A Dallas newspaper editorial says:
The absurdity of Texas Attorney General Greg Abbott seizing a $250 check due to Anthony Graves underscores the point that the state’s best-known exoneree still has not received justice.The system is sick. Those kids are grown now. The man obviously did not have any money or income while he was on death row. The money would not go to the children anyway.
Graves, wrongfully convicted of capital murder in 1994, was released in October after 18 years of incarceration, most of it on death row. A special prosecutor handling a retrial of his case cited fabricated evidence and unethical pressure on witnesses by her predecessor when prosecutors asked a state court to drop all charges. The court readily agreed.
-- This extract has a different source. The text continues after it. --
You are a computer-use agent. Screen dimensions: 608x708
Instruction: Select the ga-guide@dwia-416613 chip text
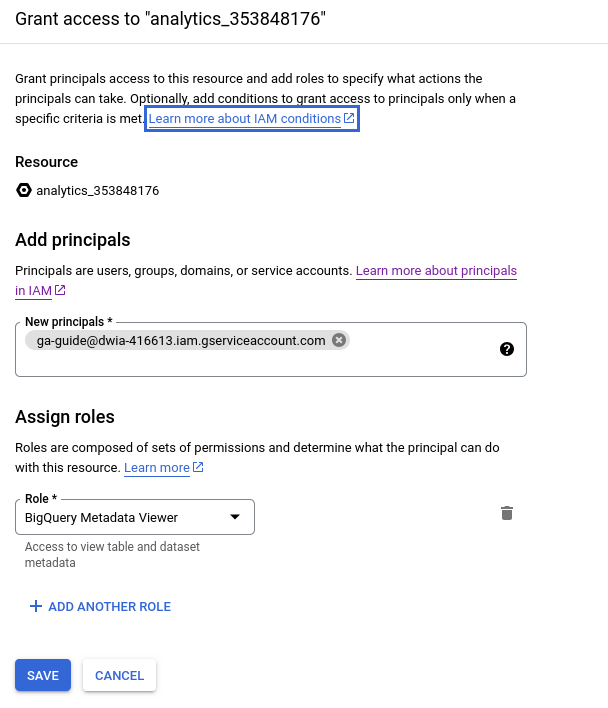(x=181, y=340)
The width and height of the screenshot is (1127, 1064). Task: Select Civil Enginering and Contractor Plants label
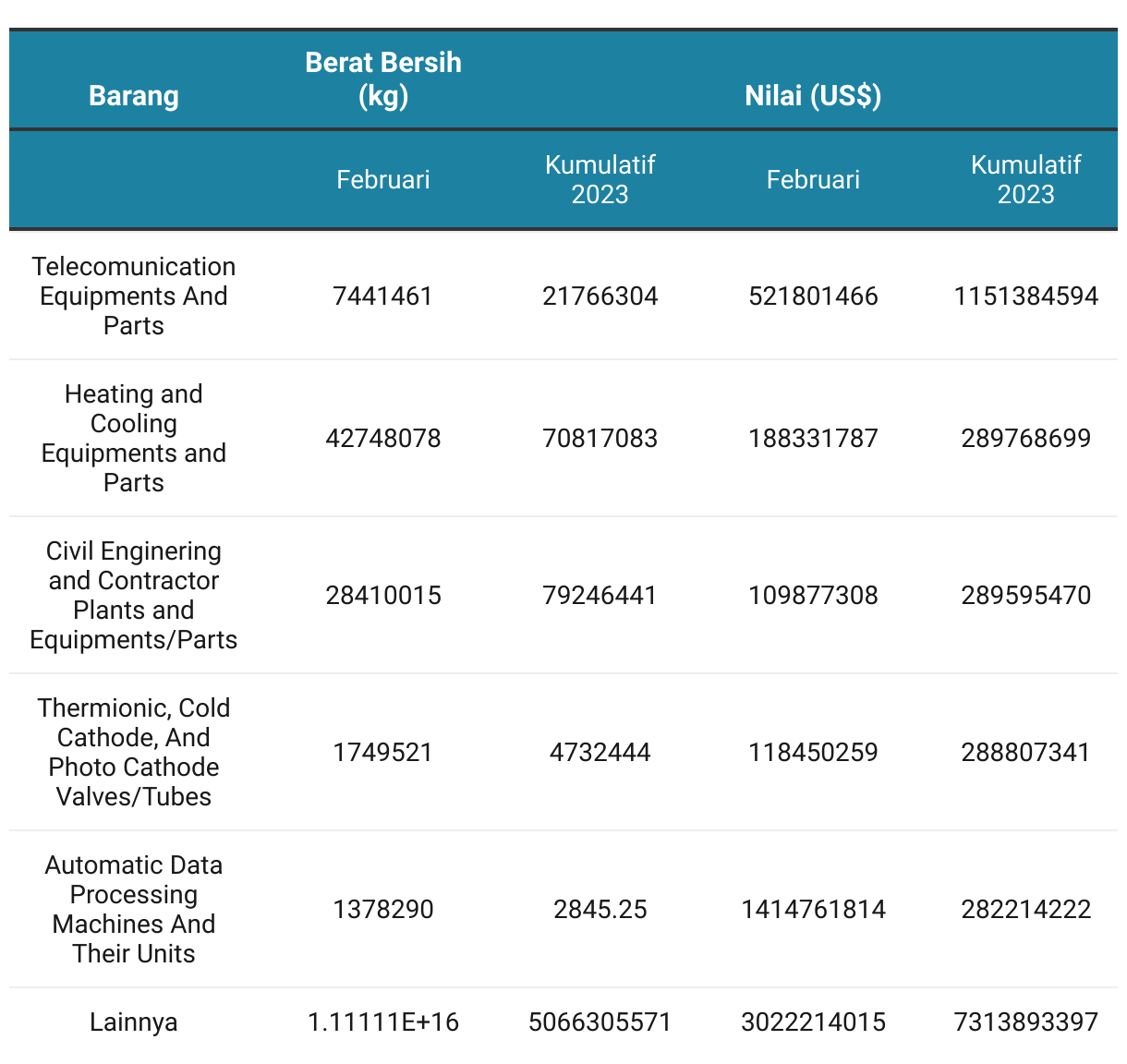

The obvious next step would have been for Graves to receive compensation from the state under the Timothy Cole Compensation Act, which allots $80,000 to wrongfully convicted people for every year of their life taken by the state. Instead, because the court did not use the words “actual innocence” in its release order, Comptroller Susan Combs said the state should not pay. Despite criticism from Gov. Rick Perry — and pretty much everyone else — the comptroller has stood by this decision, which has prompted a lawsuit.
Now, while all of this is going on, an automated system in the Texas attorney general’s office tagged Graves for owing back payments of child support for 1998-2002. Why was he behind? The fact that he was locked up on death row might have had something to do with it.